An output gap of 0% would have suggested that the economy was performing at its potential and on a growth path that is generally perceived as being sustainable. Unless there were worrisome signals from actual inflation, the Taylor Rule would have suggested that policy interest rates were appropriate at existing levels. However, the right hand scale of the Figure suggests that growth at potential went along with credit growth that was faster than nominal GDP growth. In other words, growth in line with potential was associated with an ever increasing debt-to-GDP ratio. What might have appeared to have been a sustainable growth path from an output gap perspective was a growth path that gave rise to unsustainable debt dynamics. In short, the application of the Taylor Rule by the US Federal Reserve would have paved the way towards excessive debt accumulation, financial instability, and the subsequent financial crisis.
References
Bernanke, Ben and Mark Gertler (2001), “Should Central Banks Respond to Movements in Asset Prices?”, The American Economic Review, 91(2), Papers and Proceedings of the Hundred Thirteenth Annual Meeting of the American Economic Association, 253-257.
ECB Monthly Bulletin, April, 2005 (Box 4).
Biggs, M, T Mayer, and A Pick (2010a), “The myth of the “Phoenix Miracle“”, VoxEU.org, 14 May.
Biggs, M, T Mayer, and A Pick (2010b), “Credit and Economic Recovery: Demystifying Phoenix Miracles“, 15 March.
Biggs, M and Mayer, T (2012), “Towards macro-prudential policy framework”, Global Economic Perspectives, Deutsche Bank, 6 June.
1 The difference is that in new borrowing relative to GDP the denominator is GDP, whereas in credit growth it is the stock of credit.
This post was first published at VoxEU.
Can you add a quick primer on what you mean by a ‘stock’ variable versus a ‘flow’ variable?
TopCat, a good way to think about it is like debts and deficits. The debt is the stock and the deficit is the flow. So when you think about the EU debt and deficit rules, the stock of debt is increased or decreased based upon the deficit and interest flow from one year to the next.
What the DB guys, White and I have all said in the past is that private debt stocks have been growing well above nominal GDP, meaning that private debt aggregate ratios like household debt to income, household debt to GDP, bank liabilities to GDP, etc have all been rising. And they are rising exactly because credit growth has exceeded nominal GDP growth year after year.
Economists use models that don;t take these credit and debt stocks into account as a potentially destabilizing force. But they are as we have witnessed in this crisis. Mainstream economics is concentrated on managing demand FLOW across the business cycle when it should also be looking to debt and credit STOCKS across cycles.
Bottom line: it does no one any good to try to goose up demand when households are still indebted. That is just sowing the seeds of the next deleveraging.
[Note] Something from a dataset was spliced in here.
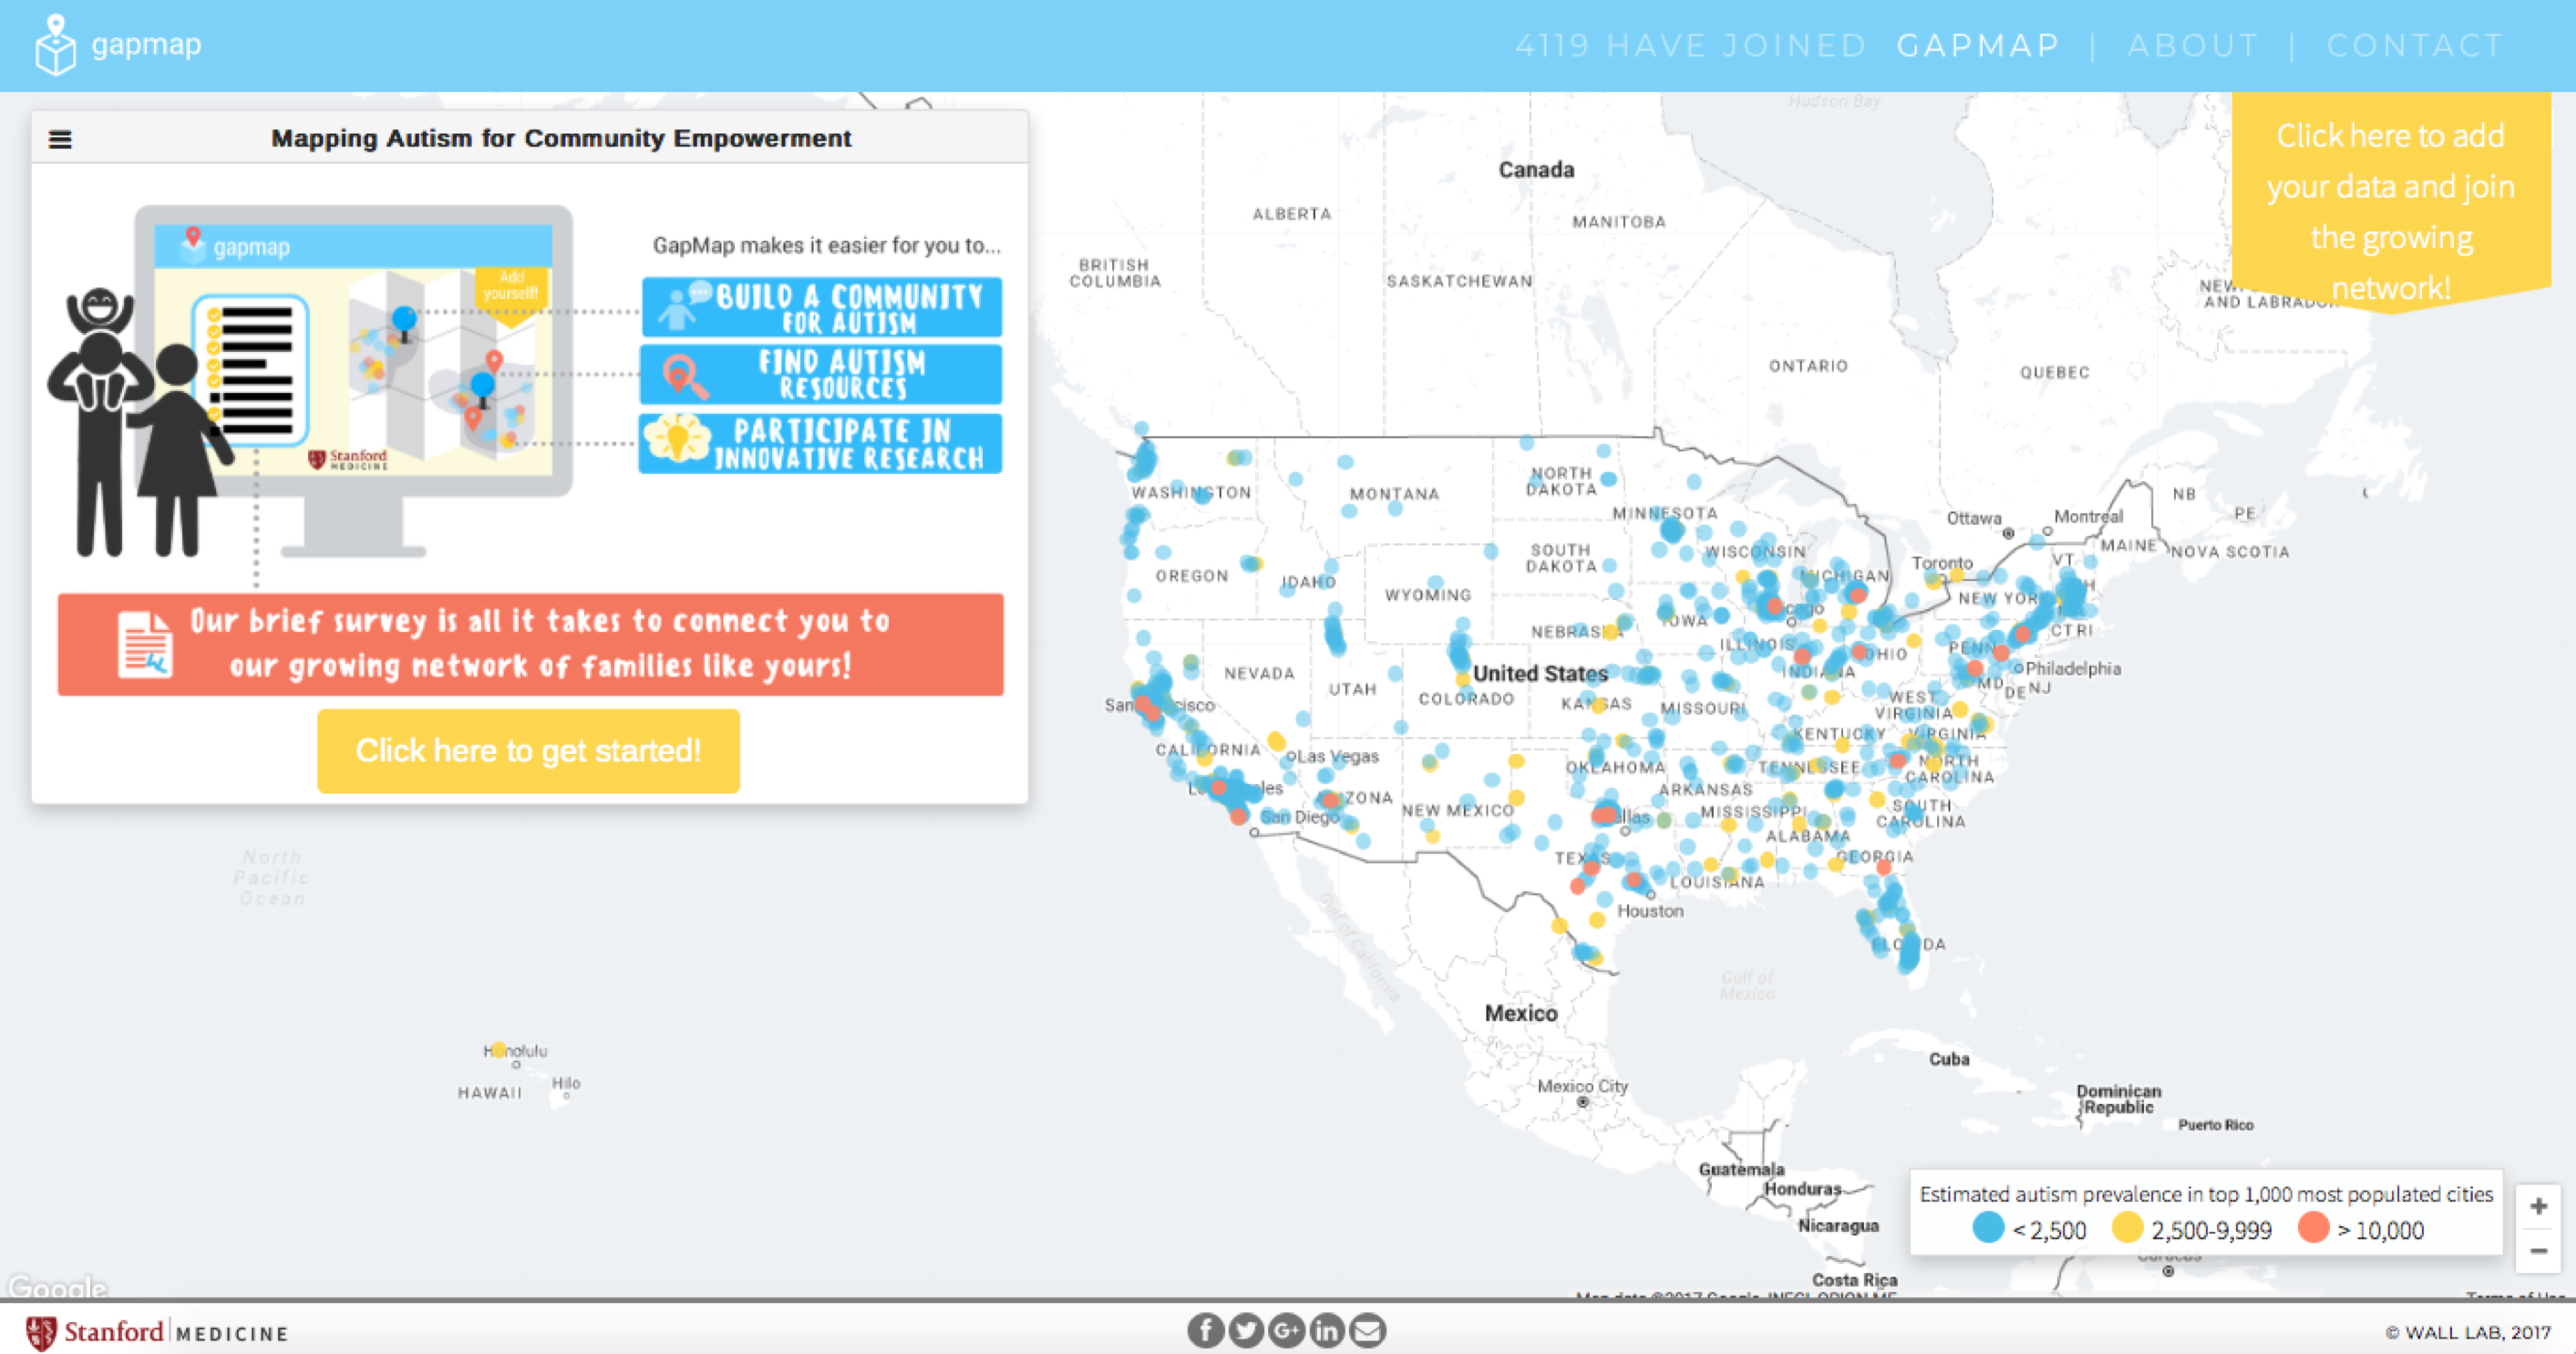
Task: Open the Facebook share icon
Action: point(1205,1330)
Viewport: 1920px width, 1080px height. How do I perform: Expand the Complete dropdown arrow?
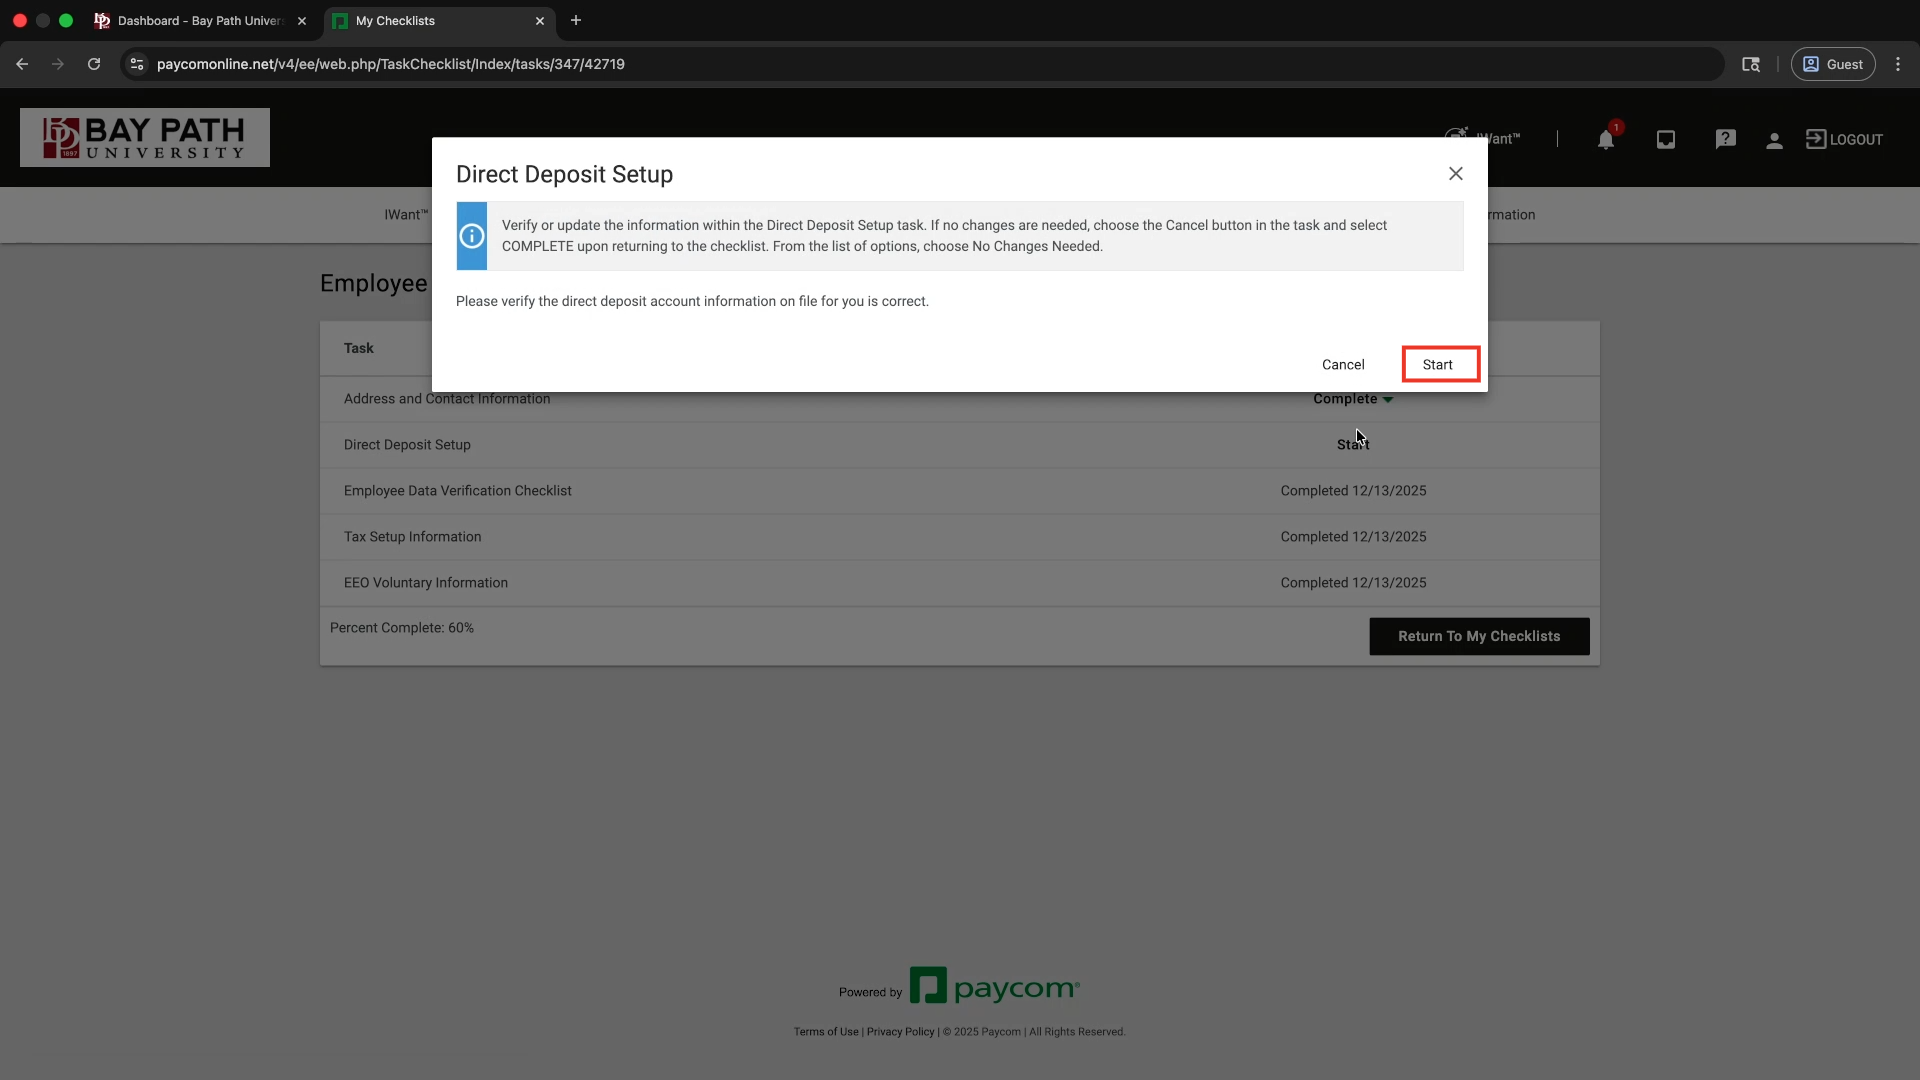(1388, 400)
Yes the debt stocks have been allowed to get completely out of control. Even in countries were regulation has kept mortgage lending under control the lack of capital controls has meant that banks off-shored most of those excess assets. In France which has not had a significant property bubble and personal lending is modest the banks expanded excessively overseas. Same for Germany. The lack of credit controls has meant that the risks of contagion are false because they are all infected already. The only thing that is missing are symptoms of serious contagion in the core big banks. That might have been masked by the flow of bailout funds back to the core, but that process might end soon.